Provided passage |
BEGIN

I wanted to understand how models learn, like literally bridging the gap between mathematical formulas and high-level API calls. I feel like, as a beginner in machine learning, it's important to strip away the abstractions and understand how these libraries work from the ground up before leveraging these "high-level" libraries such as PyTorch and Tensorflow. Oh I also wrote a blog post [5] on the journey.

[1] https://github.com/workofart/ml-by-hand

[2] https://github.com/karpathy/micrograd

[3] https://github.com/workofart/ml-by-hand/blob/main/examples/c...

[4] https://github.com/workofart/ml-by-hand/blob/main/examples/g...

[5] https://www.henrypan.com/blog/2025-02-06-ml-by-hand/

999900000999 · 8 months ago
FOSS MTG inspired digital card game.

I love card games, but for digital card games the business model is beyond predatory. If you need a specific card your option is to basically buy a pack. Let’s say this is about 3$ give or take. But if it’s a specific rare card, you can open a dozen of so packs and still not get the specific card you want.

This can go on indefinitely, and apologists will claim you can just work around this, by building a different deck. But the business model clearly wants you to drop 50 to 100$ just to get a single card.

END

Entries provided |
BEGIN

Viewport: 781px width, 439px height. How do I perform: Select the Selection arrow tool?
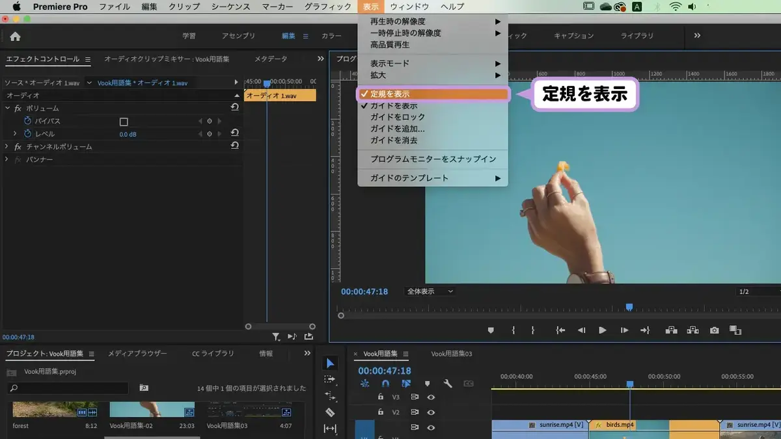point(330,363)
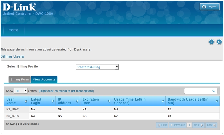This screenshot has width=224, height=135.
Task: Jump to the Last page button
Action: (x=211, y=125)
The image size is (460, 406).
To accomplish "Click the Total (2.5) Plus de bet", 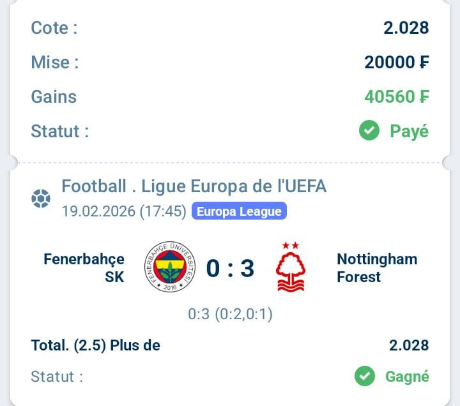I will click(x=96, y=345).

END

Assignment 1 | According to the forum excerpt on personal projects, how much does the business model of digital card games push players to spend to obtain a single card?
Assignment 2 | Write the next part of the forum excerpt on personal projects, starting after its final sentence.
The items were drawn from a separate source and are unrelated to the forum excerpt on personal projects.

Exercise output 1 | Between 50 and 100 dollars.

Exercise output 2 |
All for this to repeat every 3 months when they introduce new mechanics to nerf the old cards or just rotate out the dream deck you spent 100$+ to build.

I’m under no impression I’ll directly compete, but it’s a fun FOSS game you can spin up with friends. Or even since it’s all MIT, you can fork and sell.

It also gives me an excuse to use Python, looks like Django on the backend and Godot for the game client. Although the actual logic runs in Django so you can always roll a different game client.

Eventually I’d like different devs to roll their own game clients in whatever framework they want.

Want to play from the CLI, sure

sircastor · 8 months ago
Many years ago Decipher (who made the Star Trek and Star Wars TCGs) rolled out a web platform for playing their games. It was the business model but with none of the advantages of the physical property. You would spend money on their platform to buy their digital cards, to play only there, and when you left the cards just disappeared into the void.
tasuki · 8 months ago
Have you heard about Mindbug[0]? It's a recent MTG-inspired (co-created by one of the authors of MTG) card game. Plays quick and is full of interesting and consequential decisions.

[0]: https://boardgamegeek.com/boardgame/345584/mindbug-first-con...

sentrysapper · 8 months ago
I started building a MtG competitor inspired by Altered and Netrunner. As weird as it sounds, I started with some bash scripts to see how the meta would play out to make sure the card values/strategies were balanced.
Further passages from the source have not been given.